We have been discussing the issue of unsafe DLL loading in the lab since the release of the Microsoft advisory about a potential attack vector that uses the default Windows DLL Search Order to load a malicious DLL into the process space of an application designated for opening a specific file type (e.g. .MP3 or .DOC or .XXX).
To summarize it, when an application dynamically loads a DLL without specifying a full path, Windows tries to locate the DLL by searching through a set of directories, known as DLL Search Order, which consists of
1. The directory from which the application loaded
2. The system directory
3. The 16-bit system directory
4. The Windows directory
5. The current working directory (CWD)
6. The directories that are listed in the PATH environment variable
Now, if the attacker discovers a vulnerable application they can place a malicious DLL and a file to be opened by the vulnerable application (to set the current working directory) on a remote or WebDAV share so that the malicious DLL gets dynamically loaded to handle the designated file type.

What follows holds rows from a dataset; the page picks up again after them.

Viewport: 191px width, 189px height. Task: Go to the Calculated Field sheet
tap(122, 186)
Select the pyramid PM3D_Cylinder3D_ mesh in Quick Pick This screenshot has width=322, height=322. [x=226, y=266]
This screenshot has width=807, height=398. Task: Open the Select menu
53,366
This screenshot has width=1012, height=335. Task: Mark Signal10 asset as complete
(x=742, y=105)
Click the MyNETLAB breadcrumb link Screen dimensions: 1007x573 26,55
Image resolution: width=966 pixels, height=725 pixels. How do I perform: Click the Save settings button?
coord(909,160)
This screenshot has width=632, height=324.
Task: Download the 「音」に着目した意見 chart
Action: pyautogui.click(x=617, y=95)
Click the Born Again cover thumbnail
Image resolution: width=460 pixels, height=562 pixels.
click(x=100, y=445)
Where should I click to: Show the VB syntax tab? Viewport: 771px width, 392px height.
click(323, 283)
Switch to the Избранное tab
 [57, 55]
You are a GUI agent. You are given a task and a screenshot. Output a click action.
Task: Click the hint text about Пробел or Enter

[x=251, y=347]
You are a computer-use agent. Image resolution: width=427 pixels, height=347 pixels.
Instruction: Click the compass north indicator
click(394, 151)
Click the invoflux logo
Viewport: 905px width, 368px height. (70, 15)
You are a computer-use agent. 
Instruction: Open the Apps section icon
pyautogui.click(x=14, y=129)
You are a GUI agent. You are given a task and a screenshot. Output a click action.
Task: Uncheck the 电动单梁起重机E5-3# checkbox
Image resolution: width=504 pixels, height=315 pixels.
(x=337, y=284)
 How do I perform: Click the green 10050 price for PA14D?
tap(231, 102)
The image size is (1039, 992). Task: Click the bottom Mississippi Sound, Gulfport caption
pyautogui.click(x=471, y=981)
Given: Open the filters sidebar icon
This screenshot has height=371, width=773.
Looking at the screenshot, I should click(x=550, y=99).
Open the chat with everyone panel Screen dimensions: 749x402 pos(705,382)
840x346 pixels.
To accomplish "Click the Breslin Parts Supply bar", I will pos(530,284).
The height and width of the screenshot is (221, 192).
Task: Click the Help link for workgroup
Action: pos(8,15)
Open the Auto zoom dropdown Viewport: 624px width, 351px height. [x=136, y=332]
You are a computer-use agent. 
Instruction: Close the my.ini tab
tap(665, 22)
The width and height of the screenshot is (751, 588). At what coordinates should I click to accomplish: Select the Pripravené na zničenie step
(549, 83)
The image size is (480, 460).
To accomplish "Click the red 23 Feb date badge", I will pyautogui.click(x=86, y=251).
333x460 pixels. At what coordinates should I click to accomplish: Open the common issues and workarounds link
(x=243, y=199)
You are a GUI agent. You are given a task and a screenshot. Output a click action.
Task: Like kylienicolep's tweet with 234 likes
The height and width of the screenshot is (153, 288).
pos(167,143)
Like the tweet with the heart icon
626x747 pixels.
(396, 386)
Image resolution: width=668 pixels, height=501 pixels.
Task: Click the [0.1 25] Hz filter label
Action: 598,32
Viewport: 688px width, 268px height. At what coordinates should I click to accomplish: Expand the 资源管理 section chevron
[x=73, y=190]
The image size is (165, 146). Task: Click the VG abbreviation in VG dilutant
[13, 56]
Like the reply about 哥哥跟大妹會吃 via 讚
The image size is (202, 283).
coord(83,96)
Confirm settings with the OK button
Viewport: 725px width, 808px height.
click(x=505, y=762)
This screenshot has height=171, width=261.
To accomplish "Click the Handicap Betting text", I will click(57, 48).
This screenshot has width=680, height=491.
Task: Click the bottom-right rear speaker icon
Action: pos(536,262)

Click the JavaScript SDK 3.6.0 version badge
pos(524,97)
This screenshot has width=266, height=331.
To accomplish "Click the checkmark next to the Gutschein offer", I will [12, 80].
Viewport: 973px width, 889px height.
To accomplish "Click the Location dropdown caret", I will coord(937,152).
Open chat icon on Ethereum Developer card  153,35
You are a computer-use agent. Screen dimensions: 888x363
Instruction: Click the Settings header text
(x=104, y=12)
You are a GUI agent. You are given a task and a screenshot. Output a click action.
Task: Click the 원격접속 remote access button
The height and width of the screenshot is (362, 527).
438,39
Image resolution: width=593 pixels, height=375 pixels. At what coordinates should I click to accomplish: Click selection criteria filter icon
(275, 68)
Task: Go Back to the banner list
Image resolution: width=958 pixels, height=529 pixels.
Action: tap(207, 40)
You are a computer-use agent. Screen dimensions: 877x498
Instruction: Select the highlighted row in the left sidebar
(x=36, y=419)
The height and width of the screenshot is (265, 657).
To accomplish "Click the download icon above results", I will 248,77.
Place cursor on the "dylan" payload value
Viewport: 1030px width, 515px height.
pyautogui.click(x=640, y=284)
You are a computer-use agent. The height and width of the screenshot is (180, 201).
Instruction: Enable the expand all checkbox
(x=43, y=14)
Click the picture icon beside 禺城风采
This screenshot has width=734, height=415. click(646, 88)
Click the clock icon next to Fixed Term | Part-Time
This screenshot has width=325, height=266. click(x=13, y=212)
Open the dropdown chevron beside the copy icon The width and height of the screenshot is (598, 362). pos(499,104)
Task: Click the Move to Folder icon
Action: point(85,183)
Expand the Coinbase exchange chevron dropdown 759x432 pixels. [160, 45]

Usually, when a new vulnerability is disclosed we publish a SophosLabs vulnerability analysis and write detection for our products to detect attempts to exploit the issue in the wild. However, this time, the cause of the vulnerability could not be classified as one of the usual suspects for remote code execution – buffer overflow, integer underflow or double free, so we decided that we will not write our own advisory knowing that Microsoft decided to put the emphasis for addressing the problem on the developers of the growing number of affected applications.
Microsoft has released guidance and tools for mitigating the issue both for the end users and for developers. Unfortunately, there must be hundreds of applications affected by the issue and it will take some time for their developers to fix them. In the mean time, it is important to follow the Microsoft’s guidance to mitigate the threat.
Our colleague Chet also commented the issue on his blog.